I had the privilege to present the data on behalf of my co-authors about the combination strategy of mosunetuzumab sub-Q plus lenalidomide induction followed by maintenance. So the study was designed for patients with first-line follicular lymphoma presenting with high tumor burden criteria, so according to the GELF criteria. So the patients were treated in two phases...
I had the privilege to present the data on behalf of my co-authors about the combination strategy of mosunetuzumab sub-Q plus lenalidomide induction followed by maintenance. So the study was designed for patients with first-line follicular lymphoma presenting with high tumor burden criteria, so according to the GELF criteria. So the patients were treated in two phases. The first one was an induction phase of one year and a potential maintenance of 18 months. So the Mosunetuzumab was administered sub-Q with the first cycles of three weeks just for the step of dosing and then 11 cycles with an infusion every four weeks. The lenalidomide was added orally from cycle 2 to cycle 12 at the common dose in lymphoma of 20 milligrams per day from day 1 to day 21. And at the end of this induction phase, a patient who reached at least a partial response could enter the maintenance phase with only mosunetuzumab sub-q every eight weeks for nine cycles. It was at the discretion of the investigator. So 43 patients entered the induction phase and 16 the maintenance phase per the physician decision.

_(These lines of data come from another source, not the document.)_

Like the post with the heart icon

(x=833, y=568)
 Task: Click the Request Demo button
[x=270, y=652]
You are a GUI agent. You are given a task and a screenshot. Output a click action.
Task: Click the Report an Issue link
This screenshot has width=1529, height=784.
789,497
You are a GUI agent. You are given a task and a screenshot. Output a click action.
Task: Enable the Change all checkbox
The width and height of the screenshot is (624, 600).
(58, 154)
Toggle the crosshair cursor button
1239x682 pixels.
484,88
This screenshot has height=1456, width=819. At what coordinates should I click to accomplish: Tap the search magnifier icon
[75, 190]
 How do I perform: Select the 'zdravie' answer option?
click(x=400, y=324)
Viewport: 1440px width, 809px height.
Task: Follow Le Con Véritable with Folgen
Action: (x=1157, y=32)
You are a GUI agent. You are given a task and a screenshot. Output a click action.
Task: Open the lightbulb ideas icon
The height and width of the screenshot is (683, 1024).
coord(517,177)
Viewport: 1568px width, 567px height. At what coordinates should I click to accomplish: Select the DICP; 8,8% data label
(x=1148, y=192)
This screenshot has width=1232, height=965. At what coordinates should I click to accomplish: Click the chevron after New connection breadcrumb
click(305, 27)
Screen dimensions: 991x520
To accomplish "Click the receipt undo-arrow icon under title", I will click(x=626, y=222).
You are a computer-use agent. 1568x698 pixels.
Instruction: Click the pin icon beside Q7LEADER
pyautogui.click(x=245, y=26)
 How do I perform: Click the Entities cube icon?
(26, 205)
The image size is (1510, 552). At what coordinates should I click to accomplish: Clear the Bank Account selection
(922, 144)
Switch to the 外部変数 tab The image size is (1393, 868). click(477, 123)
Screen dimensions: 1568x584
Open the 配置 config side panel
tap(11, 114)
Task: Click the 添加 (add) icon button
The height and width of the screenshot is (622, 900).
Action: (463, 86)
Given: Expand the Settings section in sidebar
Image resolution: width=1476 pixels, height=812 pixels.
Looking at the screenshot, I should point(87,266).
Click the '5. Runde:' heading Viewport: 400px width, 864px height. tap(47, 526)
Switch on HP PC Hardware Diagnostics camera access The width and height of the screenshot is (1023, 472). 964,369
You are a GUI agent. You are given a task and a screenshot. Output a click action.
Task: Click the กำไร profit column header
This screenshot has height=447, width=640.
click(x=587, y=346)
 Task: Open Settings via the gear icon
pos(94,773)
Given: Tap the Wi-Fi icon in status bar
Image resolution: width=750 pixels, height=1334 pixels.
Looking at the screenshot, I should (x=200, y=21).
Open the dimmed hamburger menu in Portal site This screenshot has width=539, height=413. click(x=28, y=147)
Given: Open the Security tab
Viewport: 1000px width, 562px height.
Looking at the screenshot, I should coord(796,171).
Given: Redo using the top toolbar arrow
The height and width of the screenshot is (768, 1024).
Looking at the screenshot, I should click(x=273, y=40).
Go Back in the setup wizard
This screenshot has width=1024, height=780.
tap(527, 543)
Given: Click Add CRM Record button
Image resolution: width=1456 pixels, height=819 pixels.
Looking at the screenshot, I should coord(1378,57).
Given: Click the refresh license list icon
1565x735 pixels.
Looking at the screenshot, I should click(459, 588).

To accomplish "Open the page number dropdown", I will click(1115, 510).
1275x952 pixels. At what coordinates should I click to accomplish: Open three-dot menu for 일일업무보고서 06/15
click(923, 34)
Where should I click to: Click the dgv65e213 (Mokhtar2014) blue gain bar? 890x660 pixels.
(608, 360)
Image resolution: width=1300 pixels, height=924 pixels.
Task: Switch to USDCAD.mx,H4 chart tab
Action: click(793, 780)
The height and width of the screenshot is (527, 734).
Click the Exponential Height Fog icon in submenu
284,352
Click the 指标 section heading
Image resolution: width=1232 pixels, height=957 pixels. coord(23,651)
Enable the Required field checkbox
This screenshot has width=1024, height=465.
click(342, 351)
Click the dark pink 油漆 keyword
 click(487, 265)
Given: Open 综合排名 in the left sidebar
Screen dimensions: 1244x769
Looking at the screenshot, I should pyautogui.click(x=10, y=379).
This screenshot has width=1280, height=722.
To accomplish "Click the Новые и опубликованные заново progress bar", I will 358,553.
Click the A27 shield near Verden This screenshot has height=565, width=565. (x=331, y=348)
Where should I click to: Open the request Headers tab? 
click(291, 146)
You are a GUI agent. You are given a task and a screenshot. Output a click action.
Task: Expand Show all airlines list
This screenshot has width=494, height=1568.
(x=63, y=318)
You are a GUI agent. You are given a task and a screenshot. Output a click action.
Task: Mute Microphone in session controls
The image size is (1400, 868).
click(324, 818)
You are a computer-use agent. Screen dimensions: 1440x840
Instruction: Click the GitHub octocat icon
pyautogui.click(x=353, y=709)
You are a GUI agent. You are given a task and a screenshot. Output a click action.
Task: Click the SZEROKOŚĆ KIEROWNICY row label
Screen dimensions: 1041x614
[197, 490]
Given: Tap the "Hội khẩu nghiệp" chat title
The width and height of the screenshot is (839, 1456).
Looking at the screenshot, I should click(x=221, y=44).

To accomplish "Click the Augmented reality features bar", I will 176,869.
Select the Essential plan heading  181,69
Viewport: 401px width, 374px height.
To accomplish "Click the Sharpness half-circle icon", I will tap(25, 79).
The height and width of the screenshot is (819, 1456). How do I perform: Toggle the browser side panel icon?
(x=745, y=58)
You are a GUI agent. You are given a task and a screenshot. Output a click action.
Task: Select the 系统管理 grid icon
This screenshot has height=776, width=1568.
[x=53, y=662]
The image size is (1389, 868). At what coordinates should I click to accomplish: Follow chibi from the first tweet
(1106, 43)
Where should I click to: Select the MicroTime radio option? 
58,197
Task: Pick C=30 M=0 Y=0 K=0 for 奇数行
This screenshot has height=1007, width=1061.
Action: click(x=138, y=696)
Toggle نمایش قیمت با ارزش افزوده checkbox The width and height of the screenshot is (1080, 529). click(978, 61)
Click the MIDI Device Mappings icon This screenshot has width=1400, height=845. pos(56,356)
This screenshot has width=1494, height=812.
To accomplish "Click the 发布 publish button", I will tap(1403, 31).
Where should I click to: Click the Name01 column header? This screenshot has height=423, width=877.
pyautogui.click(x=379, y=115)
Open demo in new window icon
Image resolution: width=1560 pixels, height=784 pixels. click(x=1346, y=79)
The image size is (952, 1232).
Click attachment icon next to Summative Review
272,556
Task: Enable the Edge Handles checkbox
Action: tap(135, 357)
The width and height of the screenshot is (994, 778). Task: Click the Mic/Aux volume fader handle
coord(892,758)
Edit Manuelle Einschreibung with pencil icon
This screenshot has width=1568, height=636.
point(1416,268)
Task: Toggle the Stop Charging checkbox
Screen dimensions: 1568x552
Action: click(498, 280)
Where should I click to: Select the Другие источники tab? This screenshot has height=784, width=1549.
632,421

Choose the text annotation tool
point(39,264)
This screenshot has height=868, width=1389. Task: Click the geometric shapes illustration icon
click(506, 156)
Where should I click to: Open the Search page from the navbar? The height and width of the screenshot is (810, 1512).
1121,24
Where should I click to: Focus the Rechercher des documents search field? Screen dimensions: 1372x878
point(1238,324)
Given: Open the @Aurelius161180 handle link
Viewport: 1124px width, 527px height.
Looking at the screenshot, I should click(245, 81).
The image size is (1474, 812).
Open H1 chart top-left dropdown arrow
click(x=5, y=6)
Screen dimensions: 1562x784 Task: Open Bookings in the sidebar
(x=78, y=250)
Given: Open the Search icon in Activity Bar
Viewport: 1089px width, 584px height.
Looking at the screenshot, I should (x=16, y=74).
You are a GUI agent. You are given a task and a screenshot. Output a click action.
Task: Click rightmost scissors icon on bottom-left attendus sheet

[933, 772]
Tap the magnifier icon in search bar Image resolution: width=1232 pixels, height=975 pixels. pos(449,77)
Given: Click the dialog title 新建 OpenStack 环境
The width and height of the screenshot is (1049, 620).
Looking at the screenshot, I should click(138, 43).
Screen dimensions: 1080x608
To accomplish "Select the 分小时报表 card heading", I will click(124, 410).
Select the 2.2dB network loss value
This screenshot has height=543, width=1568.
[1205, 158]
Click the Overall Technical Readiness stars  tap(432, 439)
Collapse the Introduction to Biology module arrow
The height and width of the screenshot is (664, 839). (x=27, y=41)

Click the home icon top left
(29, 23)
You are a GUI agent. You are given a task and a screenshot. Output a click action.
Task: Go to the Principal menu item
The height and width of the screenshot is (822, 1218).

So the results are really impressive in terms of efficacy. The overall response rate is 90% and the complete response rate is 87%, so very high rates of complete response. Those responses are durable, either the response or the complete response, with more than 90% of response at two years, both for overall response and complete response. And the PFS and the overall survival are also very good with only one patient dying throughout the study. So very impressive results in terms of efficacy and very good safety profile. Nothing unexpected, I would say. The toxicities are those from both products, both the bispecific antibodies and the lenalidomide, so we know the toxicity of each product. We’ve seen some CRS, as expected I would say, with mosunetuzumab, but only low grade, only grade 1-2, no grade 3-4, and only two patients out of 43 at grade 2, so a very safe profile. There was no CRS during the maintenance phase, there was no ICANS, so no neurotoxicity at all for all the patients, whatever the phase, either the induction phase or the maintenance phase, and low rate of infection, grade 3/4 infection, both during the induction and the maintenance phase. So overall, a very good safety profile and a very encouraging efficacy profile as well. So the future of this combination strategy is currently the phase three MorningLyte trial investigating this exact same combination strategy with induction and maintenance as compared with the usual immunochemotherapy regimen with G-CHOP, G-Bendamustine, R-CHOP or R-Bendamustine, followed by the anti-CD20 maintenance strategy. So we will have the results in a few years, hopefully.